Nevertheless, there are still certain differences between Read2Tree and the NCBI taxonomy remaining. While resolving most such instances would constitute entire follow-up studies in their own right, we were able to explain one apparent disagreement: Naumovozyma dairenensis is placed in the CUG-Ser1 classification, while according to the NCBI taxonomy, it should be an ascomycetous yeast in the Saccharomyces sensu lato group within the family Saccharomycetaceae. However, this is a case of erroneous metadata reported in the literature32,33.

Given this phylogeny, we can now easily update and extend it using Read2Tree in a matter of minutes with additional sequences being generated. This enables a deep dive into the comparative genomics of yeast and to further explore their differences between the strains and their impact on life, food production and so on. This is also easily reproducible for other organisms as Read2Tree is capable of spanning large evolutionary distances with respect to the reference tree.

Read2Tree for zoonotic surveillance and human epidemiology

To further illustrate the versatility of Read2Tree, we used it to reconstruct a phylogeny encompassing various coronaviruses from the OMA coronavirus database, as well as 215 raw coronavirus sequencing samples deposited to the SRA. Besides the putative SARS-CoV-2 sequence, we also included two samples from bat (SRR11085797 (ref. 34) and SRR11085736 (ref. 35)) and one from mink36 (SRX9605666).

The reconstructed phylogeny was in complete agreement with the lineage classification obtained from the UniProt reference proteomes. In particular, the tree recovered not only the main coronavirus genera (Alpha-, Beta-, Gamma- and Deltacoronavirus) but also all subgenera with complete consistency (Fig. 5).

Fig. 5: Read2Tree correctly classifies the recent SARS-CoV-2 sequences and recapitulates the evolution of the individual variants. All genera (gray boxes in the overall tree) and subgenera (colored labels) are correctly delineated. The inset focuses on the part of the tree with 215 SARS-CoV-2 samples, and variants of concern (colored labels) cluster consistently on the tree, indicating that Read2Tree can be used to categorize the samples. Full size image

The first bat sample corresponds to the reads of RaTG13, which is the closest relative of SARS-CoV-2 identified yet34. Indeed, in our tree it falls right outside the SARS-CoV-2 clade. The other bat sample could also be confirmed as an Alphacoronavirus, subgenus Rhinacovirus35. Likewise, we could confirm the classification of the mink sample, identified as an Alphacoronavirus, subgenus Minacovirus by the authors36.

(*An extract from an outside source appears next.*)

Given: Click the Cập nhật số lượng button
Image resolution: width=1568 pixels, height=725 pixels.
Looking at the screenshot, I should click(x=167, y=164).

The position of the SARS-CoV-2 sequences within the coronavirus tree of life is also consistent with our prior knowledge on them. The reference genome, the Wuhan-Hu-1 sequence reported in early January 2020 (ref. 37), is at the base of the subtree. The only three sequences that branch out before it are SRR11092056-8—which were obtained from patients with severe pneumonia at the beginning of the pandemic34. Finally, we note that the variants of concern included in the analyses appear clearly as distinct clades on the tree.

To empirically test the scalability of our method, we also used Read2Tree to process 10,283 SARS-CoV-2 samples. The reconstructed tree clustered the sequences according to Centers for Disease Control variants of concerns classification, providing further evidence that the tool can be used to quickly and reliably classify SARS-CoV-2 variants (Supplementary Fig. 17). The same observation held for additional controls—running Read2Tree using coding-gene markers only (Supplementary Fig. 16), and using FastTree38 as the tree inference method (Supplementary Fig. 18).

Overall, this application of Read2Tree to diverse coronaviruses sequences illustrates the ability of the tool to deal both with the considerable phylogenetic breath of this family of virus39 and the depth required to classify individual SARS-CoV-2 variants of concerns. This makes Read2Tree suitable for both zoonotic surveillance and human epidemiology40.